Anyway, to get to this particular post, I've been doing a lot of internal work again, like I do when I'm wearing myself out again.

A meme quote thing on the interweb that I saw last month just keeps sticking with me, so I know it's probably some magic key to my health and well-being, yeah:


[Image Text: Stop expecting YOU from people.]

In my day-to-day life, I feel really disappointed in people I care about a lot.

It doesn't feel great. But also know that I'm mad at myself most of all.

I'm doing a lot of work with myself to acknowledge and understand

that not everyone processes things like I do.

I have this very conflicting party happening in my brain all of the time.

I'm an Obliger -- This is the Tendency that tends to only act on things when they feel externally expected/obligated to, but rarely can ever get the motivation to meet their own internal expectations. OBLIGATIONS THAT WE SOMETIMES JUST INVENT OURSELVES, which is SUPER-hilarious.

I'm also an EN/ESFJ -- From my little bit of Myers-Briggs dabbling, we like structure and stability and efficiency in processes, and generally love helping people fix things and move on, AND I get my energy from being social. Oof.


(PS. I also just kinda hate myself a lot of the time, so external validation is worth WAY too much, which is probably its own other blog post and probably what the real problem is, ha.)

So, I perpetually get stuck in a loop where I am very diligent at task-completing and being open and social and communicative, AND my memory/note-keeping skills are pretty OK, so that means I get myself into lots of roles where I oversee things and want to help execute things really well because I can just juggle lots of things on my plate with relatively low effort.


But, when I'm IN the midst of that, no one else seems as communicative and open and diligent and ready to fix things as I am (because, shocker, no one is me), and then I start getting mad.

BUT, because of my people-pleasing social nature, just saying "no" is harder than just being mad and overworked. How can I have any value if I'm not helping? Who am I if I'm not helping? I am a garbage human if I'm not constantly out proving my worth to people.

A lot of the memes about this shit on the Internet say "Stop expecting so much from others, and then you will feel better." And that's...I think that's really unfair to the people I love. I want to expect great things from them because they are great people. That's why I love them so much.

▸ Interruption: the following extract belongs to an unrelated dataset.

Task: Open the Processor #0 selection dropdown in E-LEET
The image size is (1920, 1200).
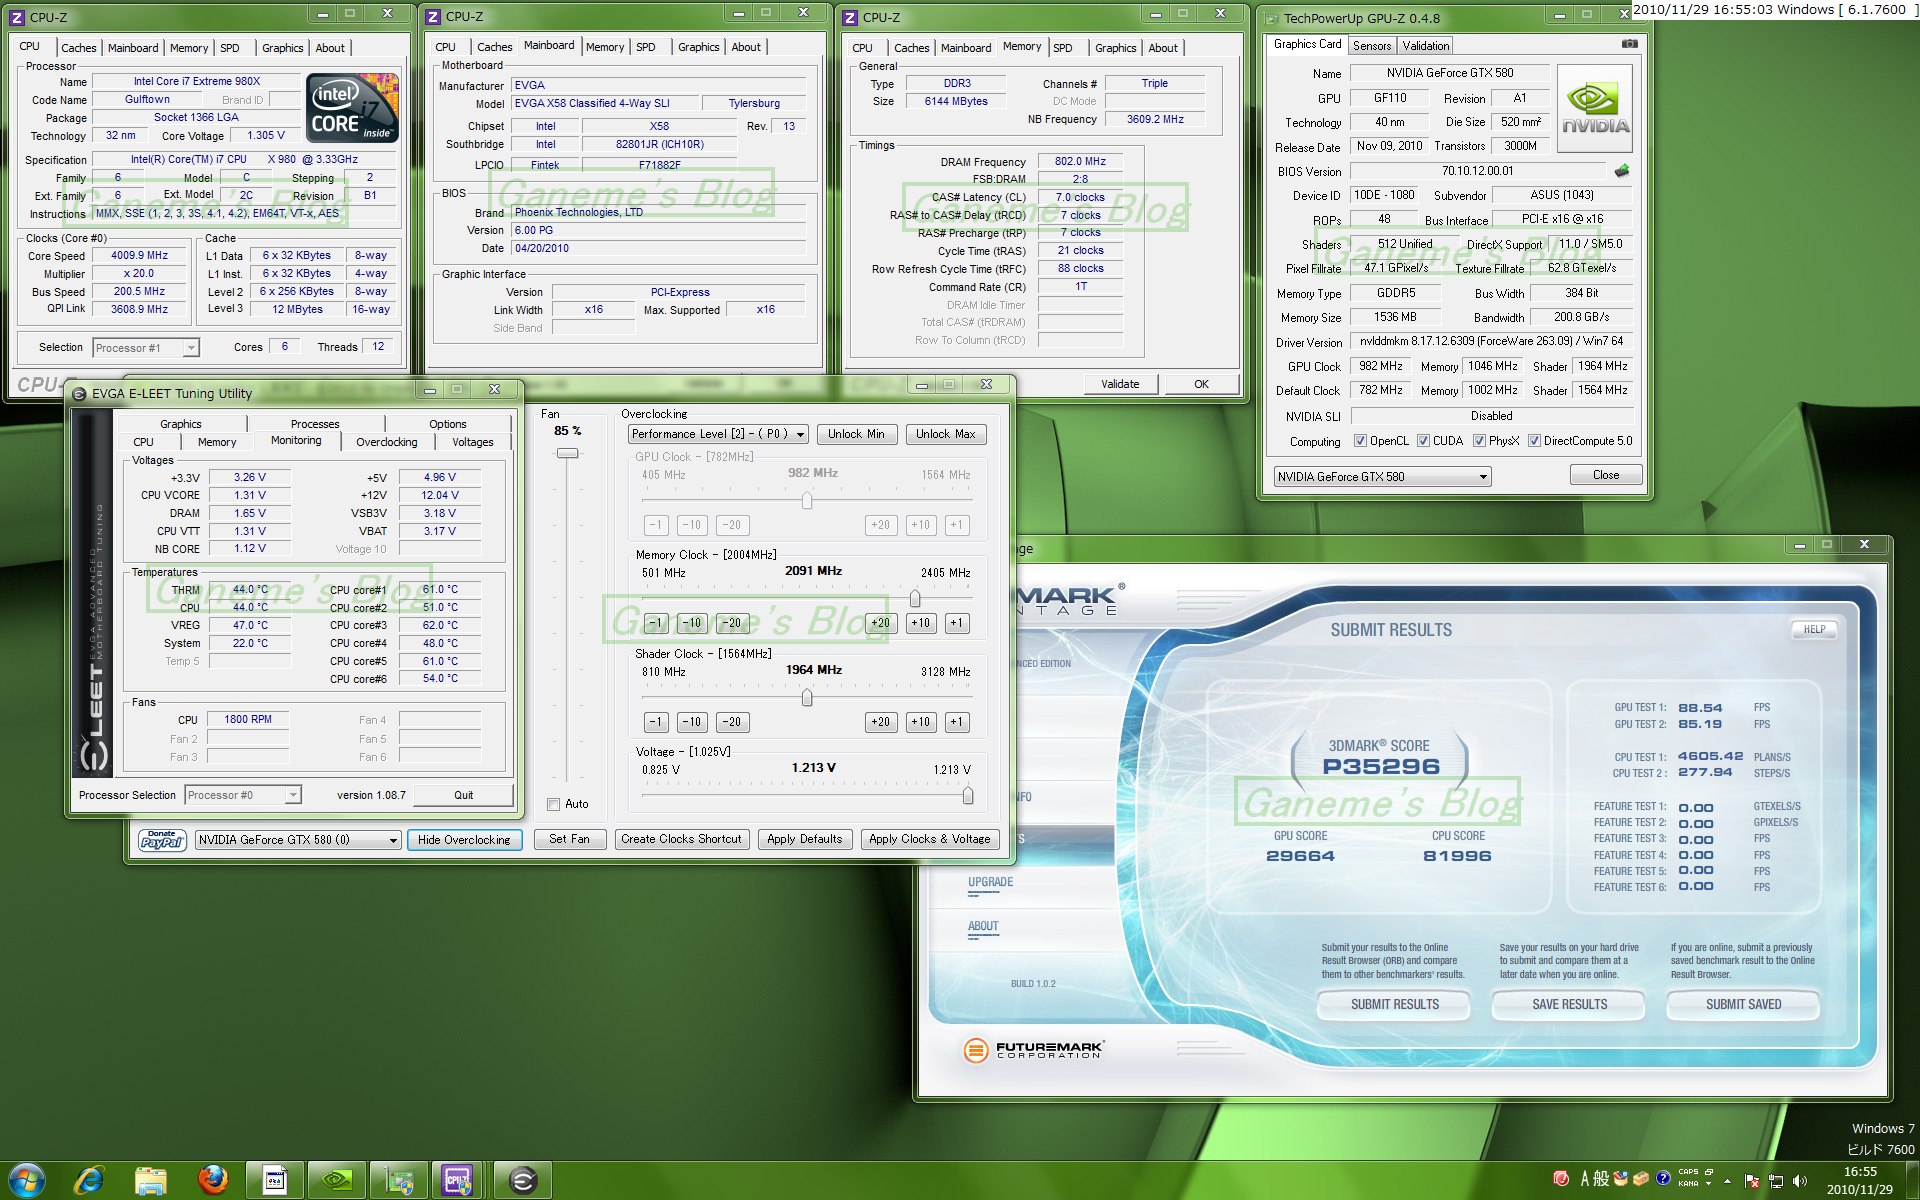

But I also am starting to get better at understanding that their greatness just looks different than just being a tremendously social door mat.

What they offer in this world is different than what I offer, and that's great. We need everyone; we need all kinds of personalities to make things work. The world would probably be less lovely if everyone functioned exactly like me.

So. A work in progress, I guess, just like all things we practice.


I'm sure I post a version of this story about every 6 months or so, because it's a loop. I'll think I have it figured out, and then I fall back into old habits again.

I think what's different now is I'm getting better at catching it ahead of time, sensing it coming, and redirecting before the utter burnout.


My yoga practice is helping me stop and breathe and try to shine a light on all perspectives in a situation before I start melting down. It's helped me find a little more compassion for myself and others.

Really, I think the first step to any sort of change in this regard is recognizing that you have value all on your own. And that you deserve the same care that you give to others. 


If other people can't provide that, what's the saying, "If you want something done right, do it yourself."? Treat your self-preservation and love as another priority on your to-do list; you are the one that knows what you need.